* Your objective
Looking at the listing below, retype exactly the lines starting at the one containing "Frontschnorchel Vergleich 2026 (1278, 1557)" and ending at the one containing "http://www.kimtiago.com (110, 785)", both included, and nothing else.

* Data supplied
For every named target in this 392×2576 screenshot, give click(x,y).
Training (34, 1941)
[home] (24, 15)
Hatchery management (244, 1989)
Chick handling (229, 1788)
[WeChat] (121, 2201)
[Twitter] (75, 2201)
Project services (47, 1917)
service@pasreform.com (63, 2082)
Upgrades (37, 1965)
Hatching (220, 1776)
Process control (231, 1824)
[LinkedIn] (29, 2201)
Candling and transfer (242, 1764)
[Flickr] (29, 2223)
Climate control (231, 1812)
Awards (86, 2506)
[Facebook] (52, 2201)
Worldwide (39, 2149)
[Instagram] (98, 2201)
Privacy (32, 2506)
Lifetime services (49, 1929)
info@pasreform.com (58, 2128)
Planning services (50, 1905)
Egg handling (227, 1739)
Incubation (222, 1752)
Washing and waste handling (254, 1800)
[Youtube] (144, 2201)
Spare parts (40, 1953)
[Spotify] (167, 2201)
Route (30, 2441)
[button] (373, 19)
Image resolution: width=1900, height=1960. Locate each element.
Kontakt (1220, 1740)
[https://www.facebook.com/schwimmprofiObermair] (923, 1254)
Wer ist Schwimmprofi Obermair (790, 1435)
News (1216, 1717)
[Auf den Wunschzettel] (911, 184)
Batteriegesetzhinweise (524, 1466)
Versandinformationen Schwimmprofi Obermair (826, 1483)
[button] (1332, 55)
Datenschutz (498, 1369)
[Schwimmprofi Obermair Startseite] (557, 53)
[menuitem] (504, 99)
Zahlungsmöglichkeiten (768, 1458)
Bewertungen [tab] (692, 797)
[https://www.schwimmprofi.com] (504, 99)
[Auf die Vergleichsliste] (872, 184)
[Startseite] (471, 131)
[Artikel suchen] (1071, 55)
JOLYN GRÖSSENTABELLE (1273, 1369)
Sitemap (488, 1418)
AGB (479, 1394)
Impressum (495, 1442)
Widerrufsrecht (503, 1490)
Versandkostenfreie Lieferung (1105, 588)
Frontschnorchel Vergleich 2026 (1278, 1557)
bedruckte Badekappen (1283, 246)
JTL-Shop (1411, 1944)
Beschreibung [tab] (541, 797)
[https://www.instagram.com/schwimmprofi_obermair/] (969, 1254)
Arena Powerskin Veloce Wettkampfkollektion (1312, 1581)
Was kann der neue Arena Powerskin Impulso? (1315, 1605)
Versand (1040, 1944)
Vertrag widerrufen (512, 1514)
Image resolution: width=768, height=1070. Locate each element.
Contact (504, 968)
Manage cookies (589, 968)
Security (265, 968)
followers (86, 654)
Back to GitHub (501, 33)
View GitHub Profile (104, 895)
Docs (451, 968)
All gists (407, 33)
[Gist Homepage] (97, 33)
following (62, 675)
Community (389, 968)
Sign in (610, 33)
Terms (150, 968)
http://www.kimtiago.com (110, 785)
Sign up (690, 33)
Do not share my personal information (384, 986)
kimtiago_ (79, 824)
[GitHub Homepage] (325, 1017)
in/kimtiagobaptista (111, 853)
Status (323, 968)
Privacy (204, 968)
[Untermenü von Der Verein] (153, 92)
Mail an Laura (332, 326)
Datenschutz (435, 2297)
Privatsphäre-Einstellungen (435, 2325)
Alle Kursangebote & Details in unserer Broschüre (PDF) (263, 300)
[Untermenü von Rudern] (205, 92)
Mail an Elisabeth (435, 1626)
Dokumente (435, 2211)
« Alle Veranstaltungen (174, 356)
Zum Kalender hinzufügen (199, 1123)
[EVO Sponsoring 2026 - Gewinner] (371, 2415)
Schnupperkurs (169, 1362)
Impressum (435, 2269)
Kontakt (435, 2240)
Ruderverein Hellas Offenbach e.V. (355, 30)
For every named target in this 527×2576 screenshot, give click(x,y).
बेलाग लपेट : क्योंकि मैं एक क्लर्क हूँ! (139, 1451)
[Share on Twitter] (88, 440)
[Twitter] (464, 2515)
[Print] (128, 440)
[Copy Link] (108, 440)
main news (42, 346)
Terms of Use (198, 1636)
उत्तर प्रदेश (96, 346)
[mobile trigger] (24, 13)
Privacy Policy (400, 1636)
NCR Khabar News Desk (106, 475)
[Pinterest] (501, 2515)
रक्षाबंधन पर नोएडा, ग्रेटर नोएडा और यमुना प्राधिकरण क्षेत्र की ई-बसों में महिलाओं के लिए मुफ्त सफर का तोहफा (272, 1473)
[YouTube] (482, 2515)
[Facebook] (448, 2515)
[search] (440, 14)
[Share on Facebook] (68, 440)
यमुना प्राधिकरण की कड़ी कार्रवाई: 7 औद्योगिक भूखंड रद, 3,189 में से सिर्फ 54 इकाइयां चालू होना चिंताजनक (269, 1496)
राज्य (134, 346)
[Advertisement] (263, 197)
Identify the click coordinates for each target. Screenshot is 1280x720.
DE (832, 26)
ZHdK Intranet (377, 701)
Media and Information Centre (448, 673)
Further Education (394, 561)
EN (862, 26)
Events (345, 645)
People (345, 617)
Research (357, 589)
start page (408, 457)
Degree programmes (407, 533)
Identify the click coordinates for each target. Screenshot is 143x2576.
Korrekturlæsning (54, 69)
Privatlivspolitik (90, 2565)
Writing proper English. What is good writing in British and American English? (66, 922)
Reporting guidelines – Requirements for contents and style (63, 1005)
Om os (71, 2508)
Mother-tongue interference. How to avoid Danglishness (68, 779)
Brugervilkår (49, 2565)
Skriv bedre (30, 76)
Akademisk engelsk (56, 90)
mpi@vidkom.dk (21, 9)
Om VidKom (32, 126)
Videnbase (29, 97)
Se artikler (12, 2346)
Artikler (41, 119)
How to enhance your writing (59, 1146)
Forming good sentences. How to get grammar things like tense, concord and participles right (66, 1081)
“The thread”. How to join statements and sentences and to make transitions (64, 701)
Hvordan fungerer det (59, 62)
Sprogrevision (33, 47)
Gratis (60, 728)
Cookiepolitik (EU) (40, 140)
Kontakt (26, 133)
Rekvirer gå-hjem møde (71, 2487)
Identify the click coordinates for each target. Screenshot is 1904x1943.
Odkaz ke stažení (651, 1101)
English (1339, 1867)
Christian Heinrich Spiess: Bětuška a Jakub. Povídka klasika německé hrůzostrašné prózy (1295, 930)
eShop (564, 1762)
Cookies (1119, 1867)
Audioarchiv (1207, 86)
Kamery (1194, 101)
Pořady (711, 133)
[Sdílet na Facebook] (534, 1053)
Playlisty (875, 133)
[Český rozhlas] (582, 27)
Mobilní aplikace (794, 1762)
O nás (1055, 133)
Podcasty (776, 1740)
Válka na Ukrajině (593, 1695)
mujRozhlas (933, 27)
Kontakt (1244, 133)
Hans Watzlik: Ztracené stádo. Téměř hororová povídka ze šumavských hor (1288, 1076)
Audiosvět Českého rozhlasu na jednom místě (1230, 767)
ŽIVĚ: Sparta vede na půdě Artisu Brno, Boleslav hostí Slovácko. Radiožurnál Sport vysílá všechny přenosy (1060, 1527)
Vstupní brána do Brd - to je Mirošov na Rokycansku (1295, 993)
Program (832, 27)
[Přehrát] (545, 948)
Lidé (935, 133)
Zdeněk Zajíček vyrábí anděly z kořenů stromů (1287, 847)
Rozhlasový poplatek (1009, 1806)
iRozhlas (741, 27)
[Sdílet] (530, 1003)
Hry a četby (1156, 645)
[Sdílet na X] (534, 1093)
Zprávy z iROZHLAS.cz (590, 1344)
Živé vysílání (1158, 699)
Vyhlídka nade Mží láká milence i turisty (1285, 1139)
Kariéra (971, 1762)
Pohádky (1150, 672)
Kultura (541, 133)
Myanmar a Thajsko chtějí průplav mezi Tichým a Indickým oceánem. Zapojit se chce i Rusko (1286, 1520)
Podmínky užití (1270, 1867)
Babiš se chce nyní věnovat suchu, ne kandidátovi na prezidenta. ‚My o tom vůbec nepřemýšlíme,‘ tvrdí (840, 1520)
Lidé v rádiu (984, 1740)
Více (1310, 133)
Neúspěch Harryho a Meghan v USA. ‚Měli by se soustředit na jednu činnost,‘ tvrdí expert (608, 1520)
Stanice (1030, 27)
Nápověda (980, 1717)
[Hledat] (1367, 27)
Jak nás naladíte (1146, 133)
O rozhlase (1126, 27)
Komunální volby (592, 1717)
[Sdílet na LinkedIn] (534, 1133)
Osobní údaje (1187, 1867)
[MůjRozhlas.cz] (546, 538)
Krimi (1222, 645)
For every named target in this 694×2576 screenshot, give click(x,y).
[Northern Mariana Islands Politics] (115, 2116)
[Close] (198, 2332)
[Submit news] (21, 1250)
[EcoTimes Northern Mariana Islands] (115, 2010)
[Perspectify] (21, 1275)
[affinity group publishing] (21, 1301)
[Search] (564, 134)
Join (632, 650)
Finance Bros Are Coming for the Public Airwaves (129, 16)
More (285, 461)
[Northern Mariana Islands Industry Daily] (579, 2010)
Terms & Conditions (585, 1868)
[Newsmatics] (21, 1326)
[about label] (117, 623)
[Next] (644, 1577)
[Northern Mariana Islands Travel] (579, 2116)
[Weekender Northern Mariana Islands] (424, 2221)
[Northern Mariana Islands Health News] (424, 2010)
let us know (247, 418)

* Task answer
Frontschnorchel Vergleich 2026 (1278, 1557)
bedruckte Badekappen (1283, 246)
JTL-Shop (1411, 1944)
Beschreibung [tab] (541, 797)
[https://www.instagram.com/schwimmprofi_obermair/] (969, 1254)
Arena Powerskin Veloce Wettkampfkollektion (1312, 1581)
Was kann der neue Arena Powerskin Impulso? (1315, 1605)
Versand (1040, 1944)
Vertrag widerrufen (512, 1514)
Image resolution: width=768, height=1070. Locate each element.
Contact (504, 968)
Manage cookies (589, 968)
Security (265, 968)
followers (86, 654)
Back to GitHub (501, 33)
View GitHub Profile (104, 895)
Docs (451, 968)
All gists (407, 33)
[Gist Homepage] (97, 33)
following (62, 675)
Community (389, 968)
Sign in (610, 33)
Terms (150, 968)
http://www.kimtiago.com (110, 785)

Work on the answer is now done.